[Assignment]: Starting at the line with "The width and height of the screenshot is (1200, 572).", repeat every line exactly until the records end, including the last one.

[Supplied material]:
+ + + +

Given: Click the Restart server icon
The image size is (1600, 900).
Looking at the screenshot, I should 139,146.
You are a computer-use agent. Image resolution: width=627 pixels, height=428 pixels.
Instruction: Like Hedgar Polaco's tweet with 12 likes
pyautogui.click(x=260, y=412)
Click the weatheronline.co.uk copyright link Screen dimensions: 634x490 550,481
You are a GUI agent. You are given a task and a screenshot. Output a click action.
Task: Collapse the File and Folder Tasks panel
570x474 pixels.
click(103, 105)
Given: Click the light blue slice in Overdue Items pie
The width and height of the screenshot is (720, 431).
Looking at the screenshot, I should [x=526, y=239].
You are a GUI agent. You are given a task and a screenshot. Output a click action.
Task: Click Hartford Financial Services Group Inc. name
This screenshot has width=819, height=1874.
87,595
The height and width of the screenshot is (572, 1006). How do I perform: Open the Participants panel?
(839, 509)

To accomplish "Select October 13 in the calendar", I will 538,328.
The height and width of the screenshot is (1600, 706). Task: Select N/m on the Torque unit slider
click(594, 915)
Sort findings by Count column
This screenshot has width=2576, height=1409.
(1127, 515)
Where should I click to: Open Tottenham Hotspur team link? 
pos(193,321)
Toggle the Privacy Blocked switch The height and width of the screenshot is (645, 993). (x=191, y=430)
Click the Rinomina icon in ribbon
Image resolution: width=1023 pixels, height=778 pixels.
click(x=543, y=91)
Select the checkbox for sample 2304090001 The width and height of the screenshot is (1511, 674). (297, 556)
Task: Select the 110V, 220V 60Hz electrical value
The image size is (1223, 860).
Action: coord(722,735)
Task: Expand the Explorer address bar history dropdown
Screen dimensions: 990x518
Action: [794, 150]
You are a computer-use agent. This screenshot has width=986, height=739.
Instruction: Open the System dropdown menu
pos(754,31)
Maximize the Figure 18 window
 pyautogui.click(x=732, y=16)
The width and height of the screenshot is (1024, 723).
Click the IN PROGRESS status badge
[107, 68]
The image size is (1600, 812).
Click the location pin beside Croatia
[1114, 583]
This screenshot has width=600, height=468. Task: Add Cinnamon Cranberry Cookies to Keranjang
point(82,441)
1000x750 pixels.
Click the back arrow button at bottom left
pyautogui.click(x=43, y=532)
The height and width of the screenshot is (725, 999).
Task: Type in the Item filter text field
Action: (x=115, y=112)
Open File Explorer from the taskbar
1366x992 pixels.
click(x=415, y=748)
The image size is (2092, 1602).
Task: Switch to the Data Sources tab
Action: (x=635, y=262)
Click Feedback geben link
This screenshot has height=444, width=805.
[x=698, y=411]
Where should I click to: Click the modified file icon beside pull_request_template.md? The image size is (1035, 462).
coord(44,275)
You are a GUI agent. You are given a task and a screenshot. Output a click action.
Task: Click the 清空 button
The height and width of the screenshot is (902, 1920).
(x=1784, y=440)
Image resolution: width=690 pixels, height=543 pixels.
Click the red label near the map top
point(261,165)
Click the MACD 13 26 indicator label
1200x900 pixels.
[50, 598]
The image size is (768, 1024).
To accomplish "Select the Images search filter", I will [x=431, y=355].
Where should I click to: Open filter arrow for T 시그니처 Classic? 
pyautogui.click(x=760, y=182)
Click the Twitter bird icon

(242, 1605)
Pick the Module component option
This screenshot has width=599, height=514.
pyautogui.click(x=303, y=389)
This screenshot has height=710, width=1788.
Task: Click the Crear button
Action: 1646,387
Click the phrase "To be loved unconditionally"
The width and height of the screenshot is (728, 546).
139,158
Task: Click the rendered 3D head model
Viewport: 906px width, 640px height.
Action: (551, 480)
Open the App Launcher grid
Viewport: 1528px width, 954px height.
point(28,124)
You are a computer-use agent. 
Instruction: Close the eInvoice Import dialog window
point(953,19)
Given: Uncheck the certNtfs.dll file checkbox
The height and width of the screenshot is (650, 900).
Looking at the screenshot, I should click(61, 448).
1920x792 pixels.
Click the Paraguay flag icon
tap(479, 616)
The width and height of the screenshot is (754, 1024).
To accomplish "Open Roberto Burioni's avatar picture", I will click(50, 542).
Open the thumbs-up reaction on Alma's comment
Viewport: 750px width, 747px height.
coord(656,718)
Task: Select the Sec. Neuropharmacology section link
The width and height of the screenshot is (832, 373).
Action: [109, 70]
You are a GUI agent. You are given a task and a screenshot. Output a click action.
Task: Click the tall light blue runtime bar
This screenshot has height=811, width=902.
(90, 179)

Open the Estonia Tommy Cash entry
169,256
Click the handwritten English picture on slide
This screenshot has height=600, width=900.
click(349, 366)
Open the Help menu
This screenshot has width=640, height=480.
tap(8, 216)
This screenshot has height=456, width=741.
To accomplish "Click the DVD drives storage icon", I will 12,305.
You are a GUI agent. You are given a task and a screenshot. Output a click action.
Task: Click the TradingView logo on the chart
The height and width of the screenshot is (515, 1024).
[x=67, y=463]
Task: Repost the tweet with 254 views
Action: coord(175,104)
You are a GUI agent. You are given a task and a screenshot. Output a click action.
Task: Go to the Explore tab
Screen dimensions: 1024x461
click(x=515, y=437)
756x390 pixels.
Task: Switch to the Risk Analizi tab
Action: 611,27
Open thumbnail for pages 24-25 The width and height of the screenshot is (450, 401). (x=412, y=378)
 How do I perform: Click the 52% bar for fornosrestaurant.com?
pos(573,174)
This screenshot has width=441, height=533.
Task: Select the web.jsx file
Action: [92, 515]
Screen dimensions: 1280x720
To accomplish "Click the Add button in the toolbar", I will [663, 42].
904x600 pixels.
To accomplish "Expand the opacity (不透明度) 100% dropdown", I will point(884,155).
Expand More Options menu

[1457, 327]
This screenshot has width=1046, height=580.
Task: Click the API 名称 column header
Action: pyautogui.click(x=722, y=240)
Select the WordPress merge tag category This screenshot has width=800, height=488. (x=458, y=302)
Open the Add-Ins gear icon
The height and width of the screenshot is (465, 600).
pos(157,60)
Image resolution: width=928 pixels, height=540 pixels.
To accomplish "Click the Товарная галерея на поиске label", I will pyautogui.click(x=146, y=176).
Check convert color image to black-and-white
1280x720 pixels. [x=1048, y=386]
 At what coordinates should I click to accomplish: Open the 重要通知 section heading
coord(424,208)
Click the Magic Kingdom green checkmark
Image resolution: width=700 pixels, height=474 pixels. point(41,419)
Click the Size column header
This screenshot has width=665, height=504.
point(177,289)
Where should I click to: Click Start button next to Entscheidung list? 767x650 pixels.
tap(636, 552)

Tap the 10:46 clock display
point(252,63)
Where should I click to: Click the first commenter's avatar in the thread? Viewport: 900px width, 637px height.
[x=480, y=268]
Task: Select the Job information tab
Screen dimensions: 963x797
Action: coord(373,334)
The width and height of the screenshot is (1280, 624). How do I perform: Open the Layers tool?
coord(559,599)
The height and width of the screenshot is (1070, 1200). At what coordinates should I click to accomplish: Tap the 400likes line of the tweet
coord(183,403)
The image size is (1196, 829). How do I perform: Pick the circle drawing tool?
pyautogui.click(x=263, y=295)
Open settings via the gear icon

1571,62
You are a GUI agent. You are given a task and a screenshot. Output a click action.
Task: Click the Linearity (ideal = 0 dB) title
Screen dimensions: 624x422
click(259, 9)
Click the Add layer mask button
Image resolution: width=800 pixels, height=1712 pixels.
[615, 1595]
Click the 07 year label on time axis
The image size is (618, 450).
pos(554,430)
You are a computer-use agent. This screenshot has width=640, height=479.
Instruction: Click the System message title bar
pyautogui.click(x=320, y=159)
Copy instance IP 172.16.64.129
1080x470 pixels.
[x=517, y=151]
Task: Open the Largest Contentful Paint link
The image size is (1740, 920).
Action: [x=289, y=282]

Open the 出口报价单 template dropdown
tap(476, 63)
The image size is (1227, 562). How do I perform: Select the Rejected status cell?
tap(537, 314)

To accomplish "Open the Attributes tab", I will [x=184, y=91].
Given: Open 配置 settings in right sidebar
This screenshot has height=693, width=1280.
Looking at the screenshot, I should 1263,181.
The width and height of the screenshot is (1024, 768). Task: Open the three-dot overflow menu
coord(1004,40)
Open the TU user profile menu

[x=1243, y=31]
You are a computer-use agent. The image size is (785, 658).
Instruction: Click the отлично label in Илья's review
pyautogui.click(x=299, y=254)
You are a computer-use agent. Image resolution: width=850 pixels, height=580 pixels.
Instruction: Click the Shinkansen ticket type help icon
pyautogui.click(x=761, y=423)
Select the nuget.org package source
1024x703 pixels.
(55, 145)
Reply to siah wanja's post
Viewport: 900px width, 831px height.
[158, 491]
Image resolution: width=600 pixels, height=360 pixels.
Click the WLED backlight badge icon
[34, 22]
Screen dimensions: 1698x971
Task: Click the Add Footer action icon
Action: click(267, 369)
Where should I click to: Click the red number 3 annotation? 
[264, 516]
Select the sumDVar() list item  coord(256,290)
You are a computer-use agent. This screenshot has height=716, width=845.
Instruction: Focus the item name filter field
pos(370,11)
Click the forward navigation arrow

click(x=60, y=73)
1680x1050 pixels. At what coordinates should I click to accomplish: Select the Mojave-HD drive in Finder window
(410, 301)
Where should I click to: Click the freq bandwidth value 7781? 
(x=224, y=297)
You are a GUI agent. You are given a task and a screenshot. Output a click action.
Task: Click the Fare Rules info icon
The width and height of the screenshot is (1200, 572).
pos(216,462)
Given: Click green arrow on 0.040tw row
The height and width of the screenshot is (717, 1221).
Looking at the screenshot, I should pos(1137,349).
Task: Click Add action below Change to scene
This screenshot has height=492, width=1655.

+ + + +

[Exercise output]:
The width and height of the screenshot is (1200, 572).
pos(216,462)
Given: Click green arrow on 0.040tw row
The height and width of the screenshot is (717, 1221).
Looking at the screenshot, I should pos(1137,349).
Task: Click Add action below Change to scene
This screenshot has height=492, width=1655.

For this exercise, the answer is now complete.